The coronavirus disease 2019 (COVID-19) pandemic, caused by severe acute respiratory syndrome coronavirus type 2 (SARS-CoV2), has claimed over 1.4 million lives, infected almost 60 million people and caused profound morbidity and socioeconomic damage worldwide.
Clinical management of severe disease has improved and recent vaccine trials are highly encouraging. However, a significant number of people may be unable to either receive or respond to a vaccine due to underlying immunological issues. Unfortunately, trials repurposing existing drugs as SARS-CoV2 antivirals have yet to yield convincing therapies.
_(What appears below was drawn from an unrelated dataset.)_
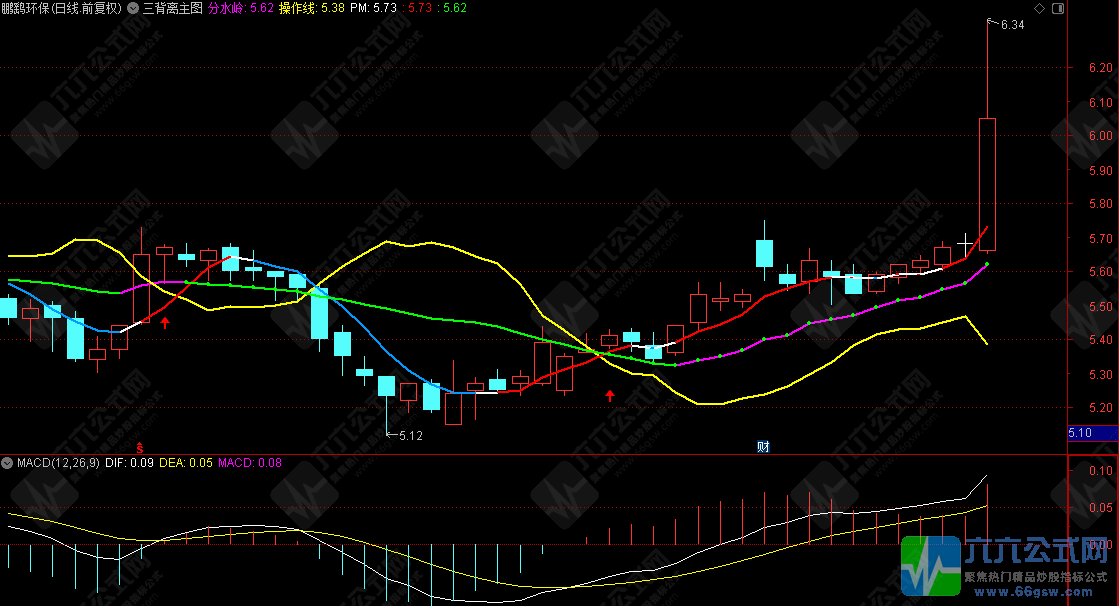Click the 三背离主图 indicator name
Image resolution: width=1119 pixels, height=606 pixels.
172,8
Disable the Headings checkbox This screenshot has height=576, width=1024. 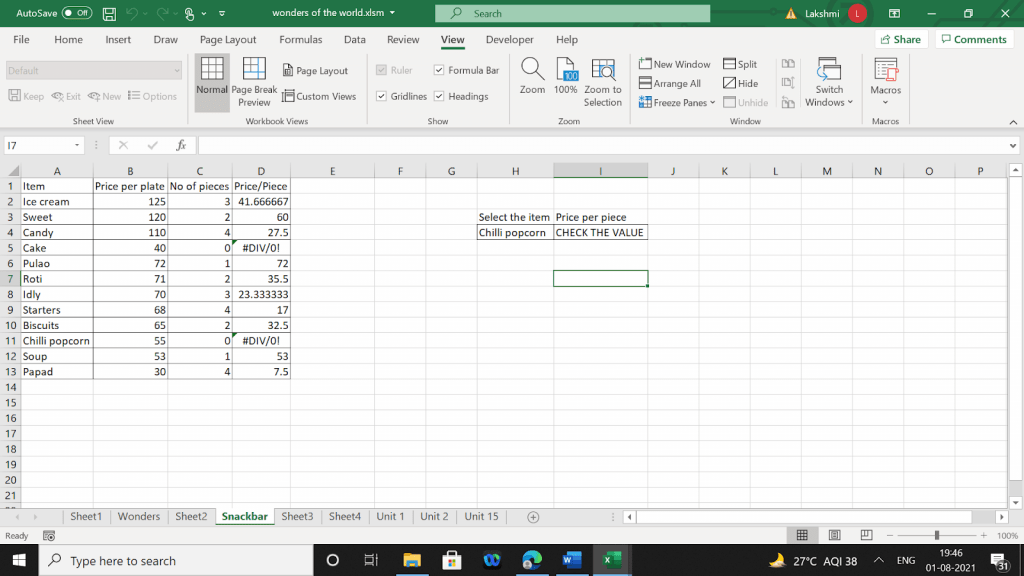point(439,96)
One overlooked, but essential drug target in SARS-CoV2 is the envelope (E) protein, which forms a virus-encoded ion channel, or "viroporin" that plays an essential role during the formation of infectious virus particles and also how they infect naïve cells. In addition, E is thought to interfere with host inflammatory responses. Thus, drugs capable of blocking E function could combat COVID-19 on two distinct fronts.
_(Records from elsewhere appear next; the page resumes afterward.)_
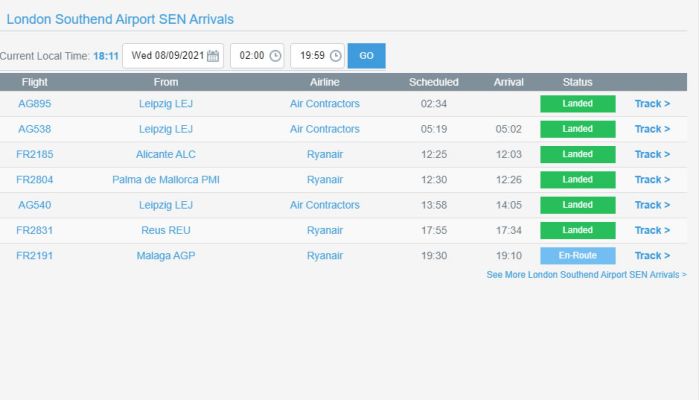
Task: Click the En-Route status badge
Action: click(577, 256)
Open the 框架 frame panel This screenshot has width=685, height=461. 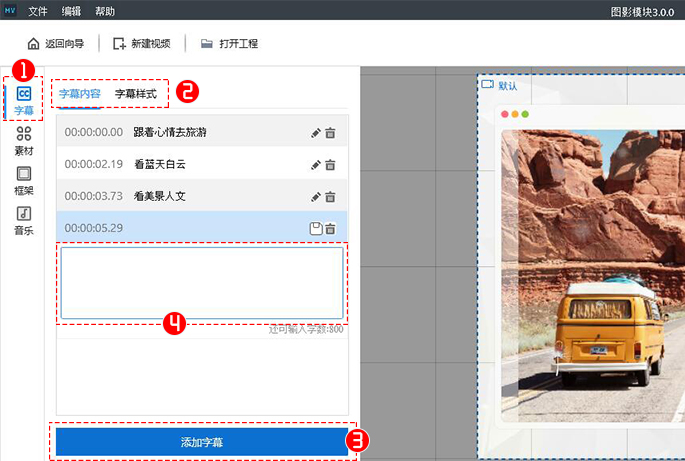(x=23, y=178)
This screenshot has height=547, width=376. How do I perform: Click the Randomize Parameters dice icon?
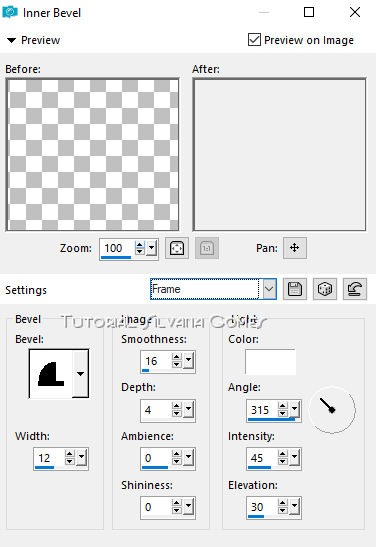[325, 289]
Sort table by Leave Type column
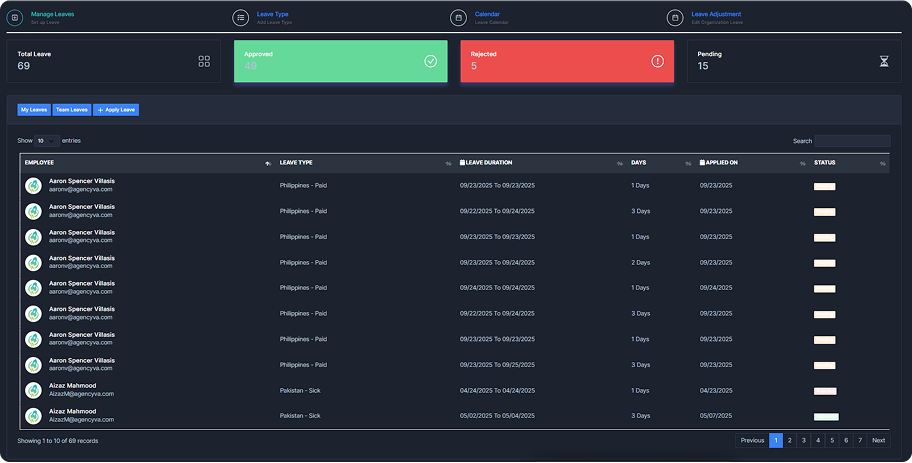This screenshot has height=463, width=912. [x=296, y=162]
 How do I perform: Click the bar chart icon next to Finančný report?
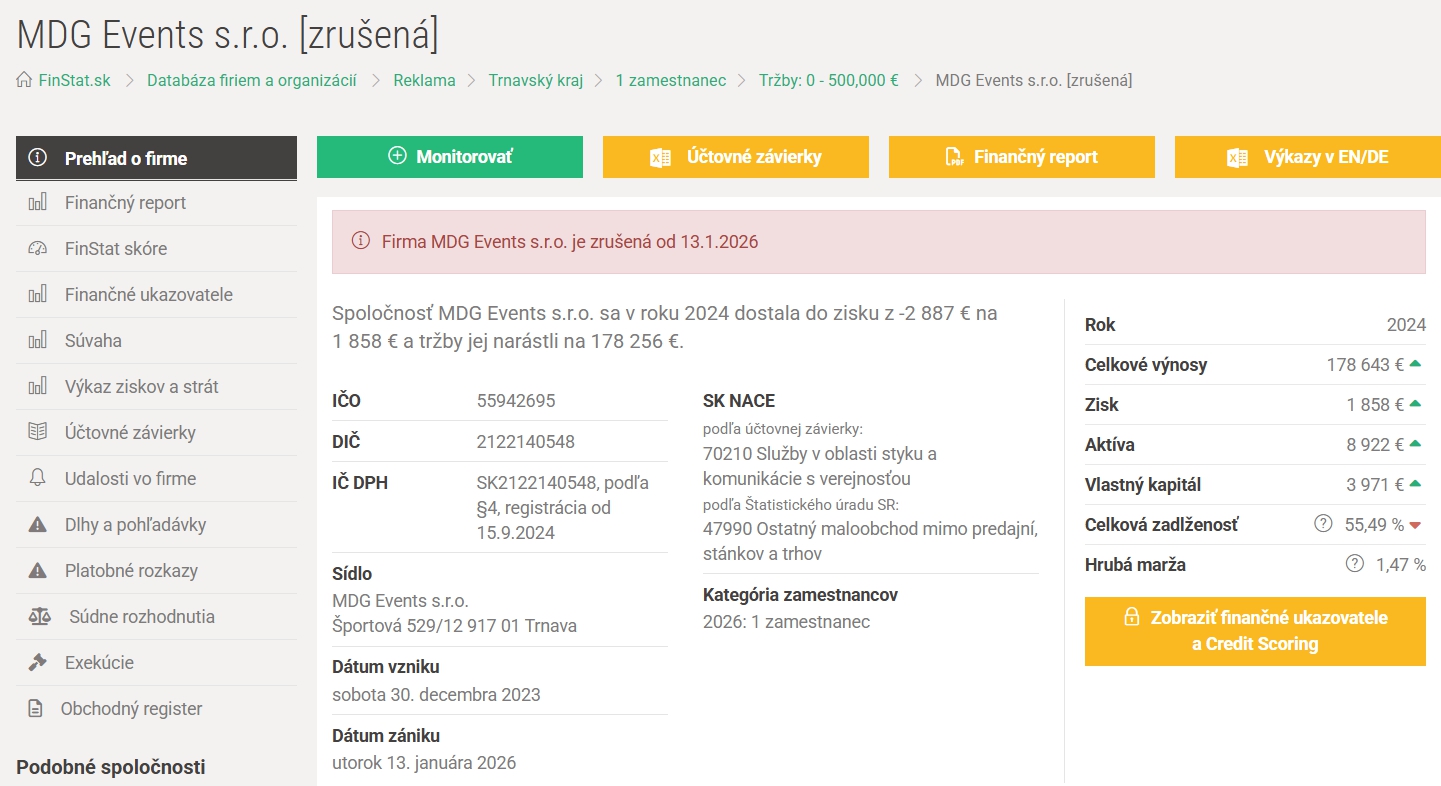click(x=40, y=202)
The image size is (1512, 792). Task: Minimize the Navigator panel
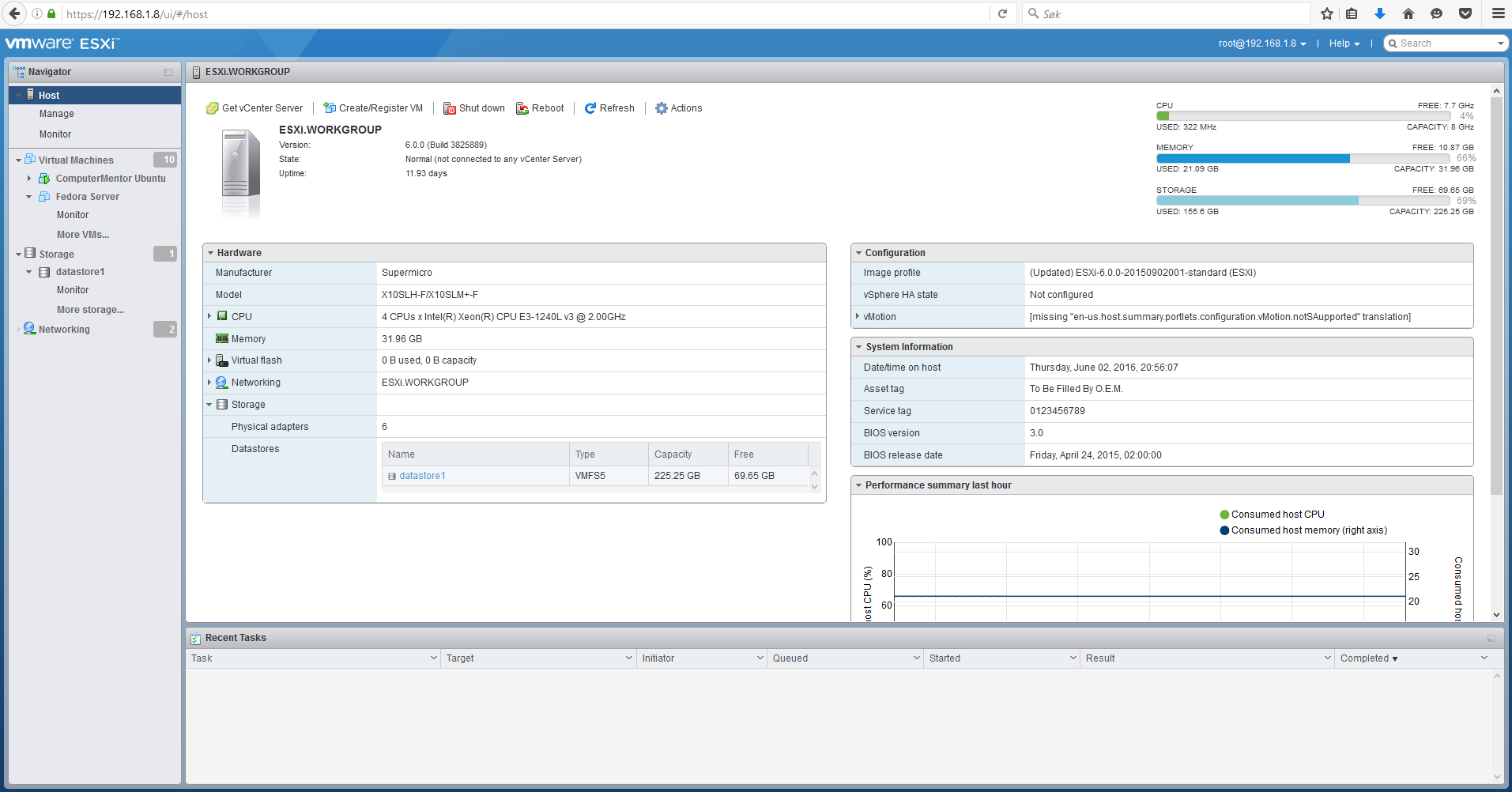click(x=168, y=72)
We have worked on viroporins from several clinically important viruses, including hepatitis C virus, pandemic influenza and Zika virus, for many years. We use and generate structural information about channel complexes to help design and select small molecules as potential antivirals, but which also serve as tools to understand the fundamental biology of these proteins.

Now, turning to SARS-CoV2 E, we have already identified existing drugs that potently block its activity, and we hope to rapidly advance these as new therapies. However, existing structures for E channels aren't consistent with drug binding, likely due to their being only partial domains or solved in unnatural environments.

The aims of this PhD project, therefore, are:
1. To solve the full atomic structure of SARS-CoV2 E channels in membranes using cryo-EM
2. To use this structure to develop potent new antivirals targeting E channel activity
3. To exploit new drugs to understand how E influences SARS-CoV2 during infection

The student on this project will have a unique opportunity to integrate molecular virology, structural biology and medicinal chemistry to address the most profound challenge to human health in over a century. Training and using state-of-the-art facilities such as the Titan Krios electron microscopes, high-powered computing, advanced bio-imaging and Biological Safety Level (BSL) 3 containment laboratories will ensure all aspects of the project are able to thrive and generate meaningful, publication quality results. The student will gain both interdisciplinary and quantitative skills, taking an increasingly leading role as the project continues and develops.